We would walk single file along a goat path through the tall cedar trees, making our way from hostile village to hostile village. The platoon leader generally put Elizabeth and me together between two soldiers, and I pestered Elizabeth constantly about whether she was drinking enough water as we trudged dutifully along the narrow paths. Our directive was to stay roughly twenty feet behind the person in front of us—allowing space between soldiers would lower the number of casualties in an ambush or land mine explosion. If attacked, we were to do whatever the soldier “assigned” to us told us to do. This was usually “Get down!” or “Run!” A part of me always quietly hoped for a brief gun battle; there were only so many pictures I could take of troops standing guard with their guns and talking with villagers.
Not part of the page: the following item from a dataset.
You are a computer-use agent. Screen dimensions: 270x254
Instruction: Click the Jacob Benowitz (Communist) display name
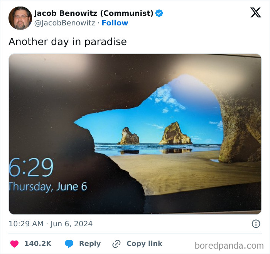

But when the bullets started flying, I prayed only for the battle to end.

 

During the weeks we spent hiking through the valleys, laden with flak jackets, helmets, water, and food, Elizabeth and I grew strong and determined. Our gear totaled forty pounds—mine even more with camera equipment—but we kept up with the six-hour patrols on the demanding mountains of the Korengal Valley. We grew accustomed to the incoming whistle and crash of mortar rounds directed at the base, which often landed off-target in the middle of nowhere. We scrambled for cover in a cinder-block shelter or behind massive sand-filled Hesco barriers without fanfare. Incoming rounds from Kalashnikovs or Russian-made machine guns, called Dushkas, became routine. The racing heart that at first accompanied the sound of bullets subsided into something as regular as the sound of roosters at dawn anywhere in the world.

 

Elizabeth’s belly grew as the month passed, but in tandem with the temperature dropping; her layers of clothing increased with the size of her belly, hiding any trace of the baby. With what seemed like every cramp or headache, I got out my Thuraya satellite phone and called my sister Lisa in Los Angeles, careful that none of the soldiers could hear us.

 

“Lee, what does it mean when Elizabeth has cramps?” I asked. “Is it OK if she walks for hours a day? Will the weight of a flak jacket be a problem for the baby?”

 

My sister, accustomed to years of her little sister on the front line, and somewhat resigned to not imposing her judgment on me and my colleagues, didn’t respond with a lecture about the dangers of being pregnant in a war zone or on a military embed. She was an ever pragmatic mother of two and assured us repeatedly of babies’ resilience.

 

“Just tell her to drink a lot of water,” she said. “The worst thing you can do is allow yourself to get dehydrated.”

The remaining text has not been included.